TASK:
Among the entries below, find the line with "You are a computer-use", then quote it and each following line up to and including the line with "Instruction: Click the empty Artboard 5 panel", and nothing else.

RECORD EXCERPTS:

____

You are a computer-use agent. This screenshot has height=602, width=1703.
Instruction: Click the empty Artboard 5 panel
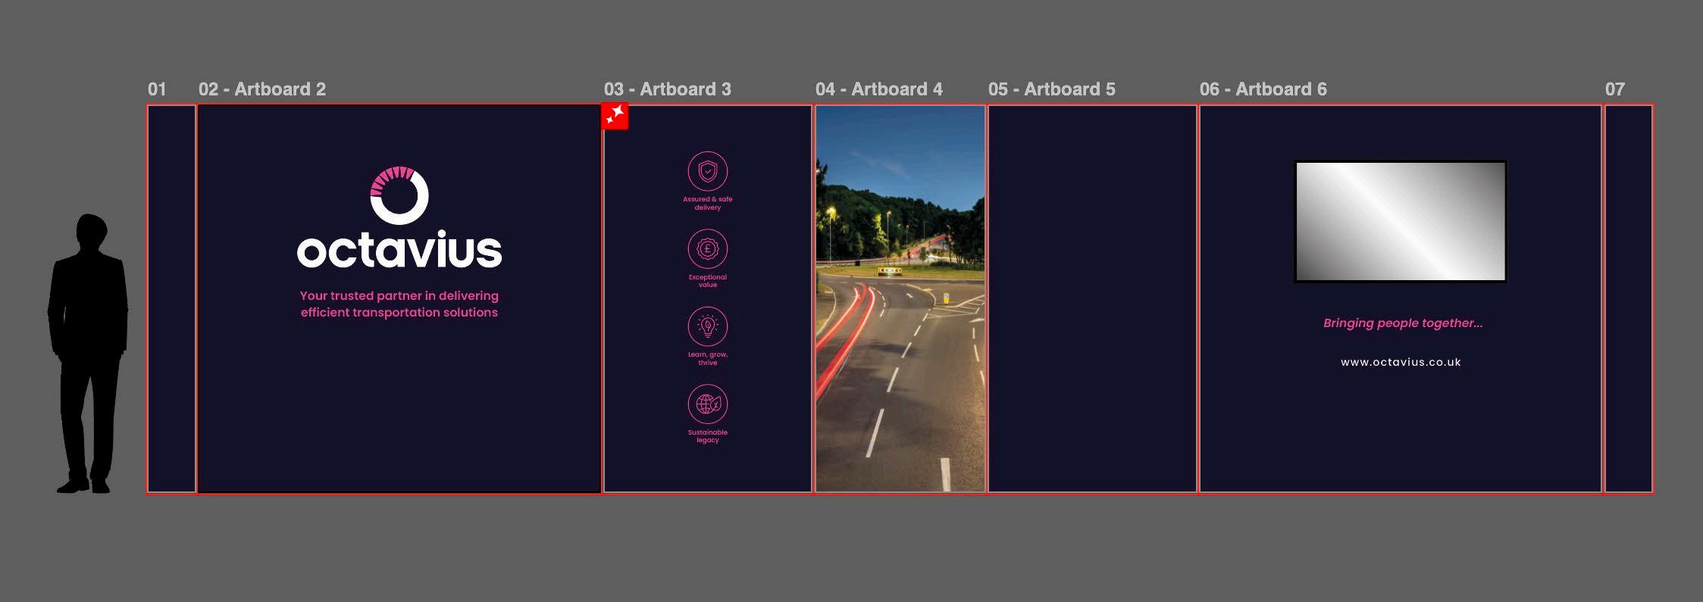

____

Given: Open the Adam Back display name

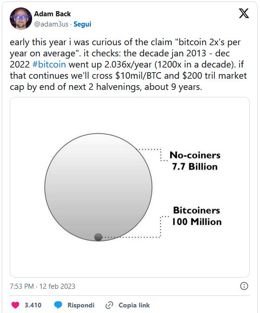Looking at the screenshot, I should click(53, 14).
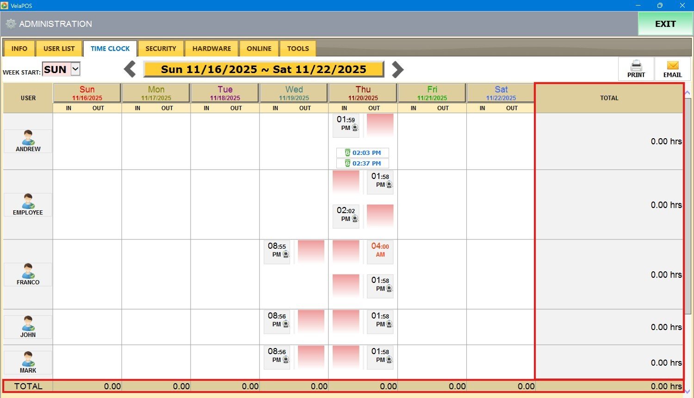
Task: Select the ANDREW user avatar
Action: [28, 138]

____

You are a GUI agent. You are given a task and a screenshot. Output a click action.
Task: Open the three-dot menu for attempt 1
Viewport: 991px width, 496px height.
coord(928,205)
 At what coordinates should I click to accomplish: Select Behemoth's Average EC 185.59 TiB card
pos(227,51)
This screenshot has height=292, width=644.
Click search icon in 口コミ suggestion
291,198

____

WRITTEN RESPONSE:
You are a computer-use agent. This screenshot has height=602, width=1703.
Instruction: Click the empty Artboard 5 panel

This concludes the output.